Cure: Can the power of our minds help us heal ourselves?
BANG! You’re startled by a loud noise. Instantly you’re fully alert and looking round for danger, heart racing. Or you see something erotic, and your body optimistically readies itself for intercourse. These simple observations are incontrovertible proof that our state of mind has a powerful effect on our bodies – a basic truth that we have ignored for too long, says science writer Jo Marchant.

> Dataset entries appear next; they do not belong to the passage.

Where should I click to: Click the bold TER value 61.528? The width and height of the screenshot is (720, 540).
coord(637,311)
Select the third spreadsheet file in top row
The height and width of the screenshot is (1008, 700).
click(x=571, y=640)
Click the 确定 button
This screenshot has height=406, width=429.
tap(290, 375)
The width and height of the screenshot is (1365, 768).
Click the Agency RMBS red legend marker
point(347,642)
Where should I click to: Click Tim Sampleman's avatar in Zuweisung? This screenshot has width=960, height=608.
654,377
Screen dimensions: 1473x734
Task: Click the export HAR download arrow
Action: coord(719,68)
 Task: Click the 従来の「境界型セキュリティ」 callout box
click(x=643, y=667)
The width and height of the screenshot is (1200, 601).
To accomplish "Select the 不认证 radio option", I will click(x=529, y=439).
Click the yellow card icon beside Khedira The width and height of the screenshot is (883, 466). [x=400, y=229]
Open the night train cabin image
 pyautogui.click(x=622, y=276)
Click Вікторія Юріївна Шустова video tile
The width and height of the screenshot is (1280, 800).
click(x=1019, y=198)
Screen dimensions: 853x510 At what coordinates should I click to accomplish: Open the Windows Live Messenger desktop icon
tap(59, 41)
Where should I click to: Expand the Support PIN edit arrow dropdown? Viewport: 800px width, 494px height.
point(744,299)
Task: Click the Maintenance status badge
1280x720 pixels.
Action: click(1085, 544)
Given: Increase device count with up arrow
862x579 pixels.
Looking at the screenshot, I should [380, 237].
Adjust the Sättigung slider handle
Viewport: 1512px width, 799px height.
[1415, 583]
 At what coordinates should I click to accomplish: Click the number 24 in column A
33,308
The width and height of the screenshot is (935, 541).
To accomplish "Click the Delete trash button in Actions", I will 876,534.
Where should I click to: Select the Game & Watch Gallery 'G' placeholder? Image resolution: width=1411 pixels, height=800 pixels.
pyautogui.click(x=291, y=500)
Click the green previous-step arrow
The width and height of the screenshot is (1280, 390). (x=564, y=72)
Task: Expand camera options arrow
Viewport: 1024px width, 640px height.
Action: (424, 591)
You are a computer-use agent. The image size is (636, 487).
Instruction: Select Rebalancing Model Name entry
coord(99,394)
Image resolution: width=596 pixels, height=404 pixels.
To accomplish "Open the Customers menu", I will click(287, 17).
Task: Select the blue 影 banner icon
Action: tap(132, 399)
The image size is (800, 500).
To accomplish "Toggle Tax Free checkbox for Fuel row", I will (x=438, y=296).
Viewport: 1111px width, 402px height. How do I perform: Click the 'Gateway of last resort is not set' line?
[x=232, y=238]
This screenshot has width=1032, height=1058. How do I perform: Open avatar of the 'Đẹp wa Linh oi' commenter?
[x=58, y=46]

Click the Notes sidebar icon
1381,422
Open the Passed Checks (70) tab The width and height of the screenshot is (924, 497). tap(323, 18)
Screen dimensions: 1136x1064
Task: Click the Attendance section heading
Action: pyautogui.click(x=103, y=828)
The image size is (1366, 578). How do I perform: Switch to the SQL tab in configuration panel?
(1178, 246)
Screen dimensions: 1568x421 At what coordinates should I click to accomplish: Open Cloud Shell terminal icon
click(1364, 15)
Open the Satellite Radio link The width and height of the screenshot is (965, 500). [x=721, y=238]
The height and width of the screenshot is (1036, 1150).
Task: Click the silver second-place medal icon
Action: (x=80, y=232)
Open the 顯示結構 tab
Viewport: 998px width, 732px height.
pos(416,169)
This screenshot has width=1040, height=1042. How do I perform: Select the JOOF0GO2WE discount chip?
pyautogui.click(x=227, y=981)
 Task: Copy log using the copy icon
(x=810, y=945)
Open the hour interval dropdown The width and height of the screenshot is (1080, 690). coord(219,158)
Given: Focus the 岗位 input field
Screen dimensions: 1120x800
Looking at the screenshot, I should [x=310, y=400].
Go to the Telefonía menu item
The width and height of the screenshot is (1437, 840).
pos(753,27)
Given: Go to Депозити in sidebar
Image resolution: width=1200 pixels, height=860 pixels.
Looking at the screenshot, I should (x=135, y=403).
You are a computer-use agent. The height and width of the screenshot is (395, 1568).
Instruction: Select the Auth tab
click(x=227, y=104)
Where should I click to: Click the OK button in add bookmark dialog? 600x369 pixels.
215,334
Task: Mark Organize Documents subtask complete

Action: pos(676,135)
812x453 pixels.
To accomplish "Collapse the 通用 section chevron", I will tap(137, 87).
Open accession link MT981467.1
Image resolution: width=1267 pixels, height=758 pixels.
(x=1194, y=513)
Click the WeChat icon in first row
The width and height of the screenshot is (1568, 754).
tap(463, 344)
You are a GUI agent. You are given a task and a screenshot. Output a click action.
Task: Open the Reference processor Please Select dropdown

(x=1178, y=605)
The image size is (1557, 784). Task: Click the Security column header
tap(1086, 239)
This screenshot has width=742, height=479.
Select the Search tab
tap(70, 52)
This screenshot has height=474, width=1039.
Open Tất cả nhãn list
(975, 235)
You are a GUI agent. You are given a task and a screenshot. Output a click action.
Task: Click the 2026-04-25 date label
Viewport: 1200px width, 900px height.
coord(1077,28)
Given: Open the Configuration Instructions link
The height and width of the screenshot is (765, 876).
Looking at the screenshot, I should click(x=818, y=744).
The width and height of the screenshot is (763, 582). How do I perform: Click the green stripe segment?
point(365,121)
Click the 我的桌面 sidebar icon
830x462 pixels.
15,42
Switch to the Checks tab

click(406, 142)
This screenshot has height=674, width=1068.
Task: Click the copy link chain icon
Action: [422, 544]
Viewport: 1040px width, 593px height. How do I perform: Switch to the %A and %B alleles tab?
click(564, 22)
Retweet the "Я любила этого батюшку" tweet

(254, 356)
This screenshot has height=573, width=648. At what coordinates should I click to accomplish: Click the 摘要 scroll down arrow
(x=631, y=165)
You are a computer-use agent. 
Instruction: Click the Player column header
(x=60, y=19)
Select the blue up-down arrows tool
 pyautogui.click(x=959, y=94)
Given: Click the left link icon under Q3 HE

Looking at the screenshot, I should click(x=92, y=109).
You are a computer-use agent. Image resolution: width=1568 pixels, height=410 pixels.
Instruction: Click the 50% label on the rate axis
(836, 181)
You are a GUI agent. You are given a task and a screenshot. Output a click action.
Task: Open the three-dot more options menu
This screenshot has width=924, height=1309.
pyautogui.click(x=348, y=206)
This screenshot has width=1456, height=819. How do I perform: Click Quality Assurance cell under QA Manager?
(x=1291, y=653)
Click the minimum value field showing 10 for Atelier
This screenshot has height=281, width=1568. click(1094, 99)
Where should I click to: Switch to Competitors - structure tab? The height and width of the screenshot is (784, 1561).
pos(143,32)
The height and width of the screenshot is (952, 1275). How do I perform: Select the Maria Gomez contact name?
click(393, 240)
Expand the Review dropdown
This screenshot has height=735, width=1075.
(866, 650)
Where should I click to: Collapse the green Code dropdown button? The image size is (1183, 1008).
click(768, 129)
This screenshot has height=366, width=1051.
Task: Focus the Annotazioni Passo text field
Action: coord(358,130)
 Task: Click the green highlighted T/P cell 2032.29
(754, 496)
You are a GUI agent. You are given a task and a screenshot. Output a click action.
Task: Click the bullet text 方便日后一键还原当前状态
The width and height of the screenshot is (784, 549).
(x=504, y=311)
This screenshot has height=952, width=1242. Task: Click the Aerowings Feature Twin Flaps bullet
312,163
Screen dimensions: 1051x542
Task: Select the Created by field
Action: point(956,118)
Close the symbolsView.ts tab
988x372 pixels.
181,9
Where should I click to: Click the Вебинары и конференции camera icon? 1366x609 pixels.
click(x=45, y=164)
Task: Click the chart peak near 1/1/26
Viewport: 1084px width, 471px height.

Her book on this began as an article that appeared in New Scientist in August 2011. Marchant, a former colleague, had emailed me a few months earlier. Would I be interested in running a story about how our minds influence our health, and how we can harness these effects to help ourselves. “These areas have always been seen as a bit too close to pseudoscience,” she wrote, “but studies are now starting to show clear physical effects and pin down mechanisms.” It was one of those rare proposals that pretty much had me at hello.
Even if you read that piece, you will find Cure: A journey into the science of mind over body fascinating and thought-provoking. Marchant has travelled extensively around Europe and the US, talking to health workers and ordinary folk, to produce this meticulously researched book. Her bold aim: to rescue the idea that our minds influence our health from the clutches of pseudoscience and restore it to its proper place at the heart of conventional medicine.
“A lot of alternative therapies failed to show benefit in trials… some can be harmful, even deadly“
The first section covers how doctors can exploit the power of our minds to make us feel better, lower drug doses and in a few cases, such as irritable bowel syndrome and chronic fatigue syndrome, actually make us better. The evidence that methods such as hypnosis and virtual reality can greatly reduce pain and provide an alternative to addictive drugs is particularly compelling. There’s a very clear message for doctors: how patients feel really matters.
The second part of the book looks at things we can do ourselves, such as mindfulness, biofeedback and even – gasp – spirituality. These techniques cannot magically cure serious disorders and diseases, but there is evidence that they can help us feel better and reduce our chances of developing stress-related ills such as heart disorders.
What’s missing for me are the negative studies. A lot of “feel-good” alternative therapies have failed to show any benefit in scientific trials and some can be harmful, even deadly. There are also hordes of quacks out to exploit sick people. Marchant does touch on this briefly in the final pages, but she’s far too polite, and perhaps too reluctant to introduce any discord into this positive book.
That said, Cure is a much-needed counter to a reductionist medical culture that ignores anything that doesn’t show up in a scan. “Taking account of the mind in health is actually a more scientific and evidence-based approach than relying ever more heavily on physical interventions and drugs,” Marchant concludes.
Cure should be compulsory reading for all young doctors. And reading it might just turn out to be good for your body as well as for your mind.